Adam,
Thank you for your comments. We will address them in the next update.
Privacy is an area you have been championing for many years and your input in this area has created the environment for Bitcoin to exist. Anonymity is not something we would be willing to compromise, despite the general public's endless willingness to give away their intimate life histories and contact details to Facebook and other social media.
If you have the will to read a longish response, we have tried to expand a little on the rationale for the type of data we believe will be useful and valuable, in addition to broadly addressing the privacy issues.
Arguably, the greater the cryptographic protections on the ownership of a transaction, the more value will be placed on the nature of transactions. Without wishing to frame the conversation on specifics or particular sectors, here are some distinctions to address some of the previously noted Orwellian fears on attaching identity markers to Bitcoin transactions.
* We have no desire to create tools that can analyze which brand of baked beans Bob may prefer compared to Alice. That is a matter of extreme detail for supermarkets, their suppliers and internal point of sale systems. When you make a store purchase, your basket of goods are wrapped up in a single payment which appears on your credit card or bank statement. Knowing on an aggregated basis that people spend around $120 / week on retail shopping and that Saturday is the busiest period for that activity is more valuable for payment processors than knowing the contents of Bob's basket of goods.
As a retailer or supplier, I would buy that data in order to plan inventory, marketing budgets, promotional activity, staffing levels, logistics, factory production, bank borrowing, store expansion planning, etc.
* Now consider petrol. Bitcoin is very well suited for fuel purchases, especially for small independent petrol filling stations. Aggregated data would help the entire supply chain that serves the consumer, if businesses at the front end had access to data for when demand was at peaks and troughs. Extend that from individual petrol stations to regional, national and international consumer purchases and you have the basis of the market pricing oil based on demand per period and per country. Again, we don't care that it is actually Bob who fills up every Sunday so he has enough fuel to last him the week or to track him along his driving holiday.
* Now consider remittances. While the global headlines are that it is a $500bn a year industry. Few people know that remittances are based on a relatively small number of remittance corridors that make up the bulk of the market. These corridors are based around people leaving small towns and villages in poor areas and travelling to work in locations based on knowing someone or a family member who used to live in their area and are doing well in xyz location because they can see the beneficial impact on the recipients quality of life.
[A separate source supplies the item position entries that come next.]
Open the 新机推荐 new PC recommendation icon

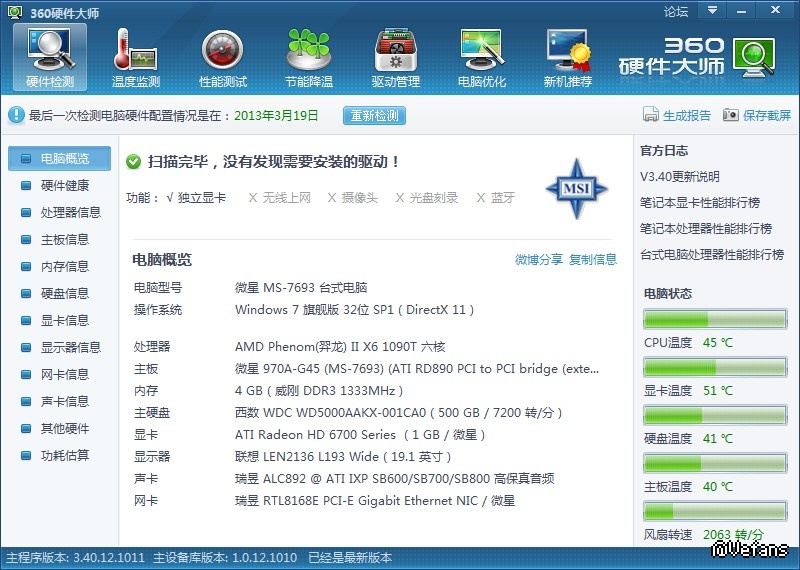pos(568,57)
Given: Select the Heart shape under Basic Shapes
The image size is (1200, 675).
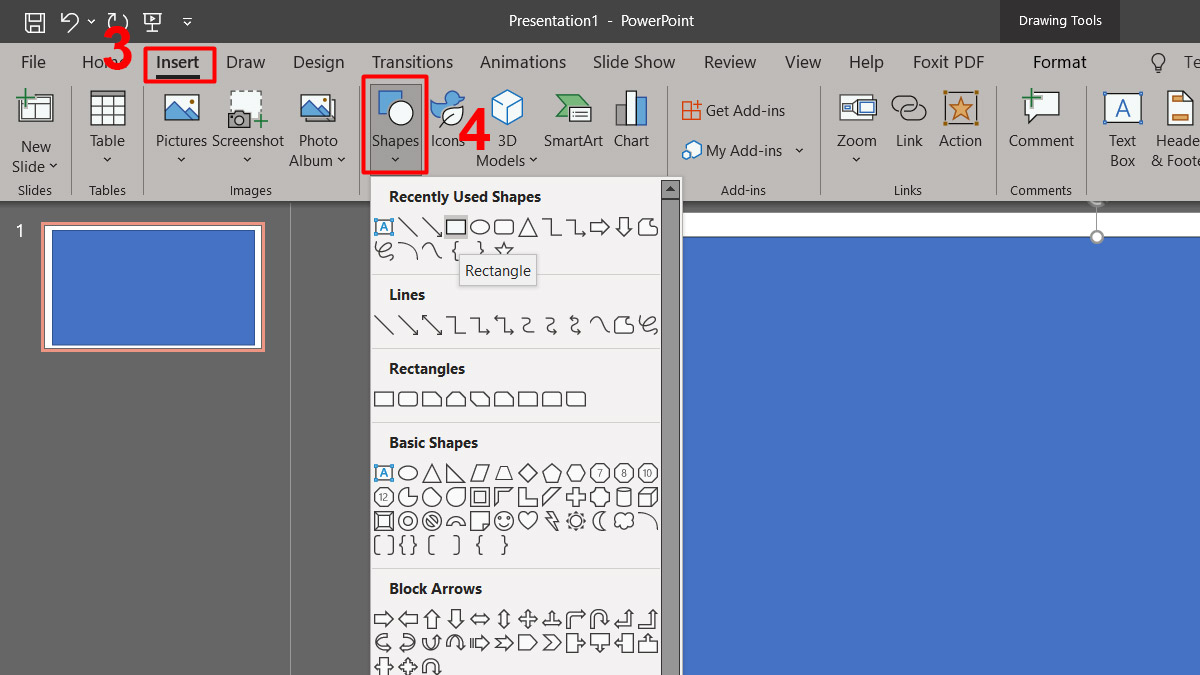Looking at the screenshot, I should [527, 522].
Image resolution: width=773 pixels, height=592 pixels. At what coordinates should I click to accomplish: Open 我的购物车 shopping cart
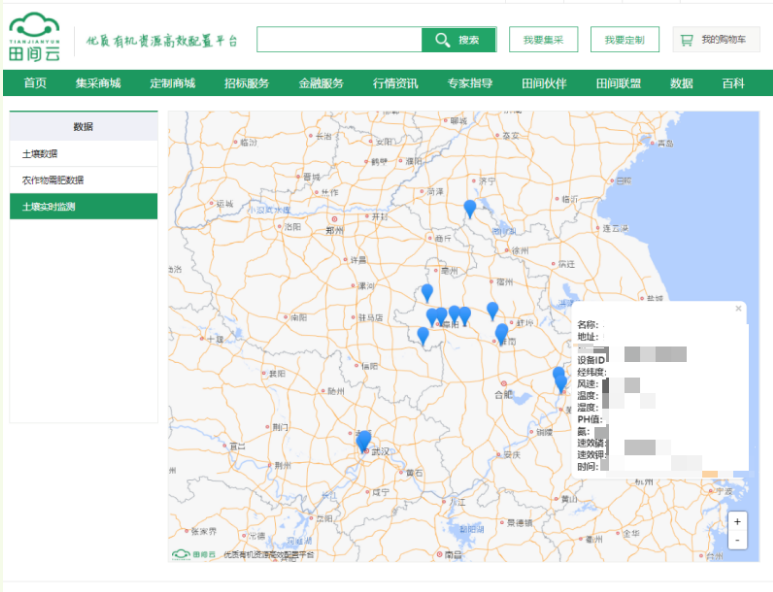tap(715, 40)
At the coal face, remittances are a word of mouth grey market sector and part of the reason that WU and the like can charge so much is because the last mile of remittances are in areas where monetary infrastructure and logistics are difficult to serve and they can get away with setting high prices. They prosper because they use data to organise themselves better. Banks have no desire to serve this market because you end up clogging up branches every Friday or Saturday with people that transact relatively small sums compared to those that are banked and get annoyed waiting. Having access to Bitcoin transaction data on this sector would help Bitcoin businesses to understand the end points of this market and serve it better and focus their promotional activities. We have no desire to identify that Bob's cousin José is working illegally in Texas.
These are three sectors where there are millions of small businesses that would, for the first time, be able to access global, national and regional industry data figures typically reserved for large businesses due to the high cost of acquiring or commissioning research.
While increasing anonymity or having zero knowledge proofs in transactions is desirable so that I can keep my Bitcoin salary payments private and my membership of Ashley Madison out of the news, it would be helpful to know that when I want to spend my salary that the world around me is organised enough to serve my needs.
The block chain is ledger. It will contain a global data set that could end up being one of the most valuable databases in the world. Why not use it to fund Bitcoin's security infrastructure and growing bandwidth challenges?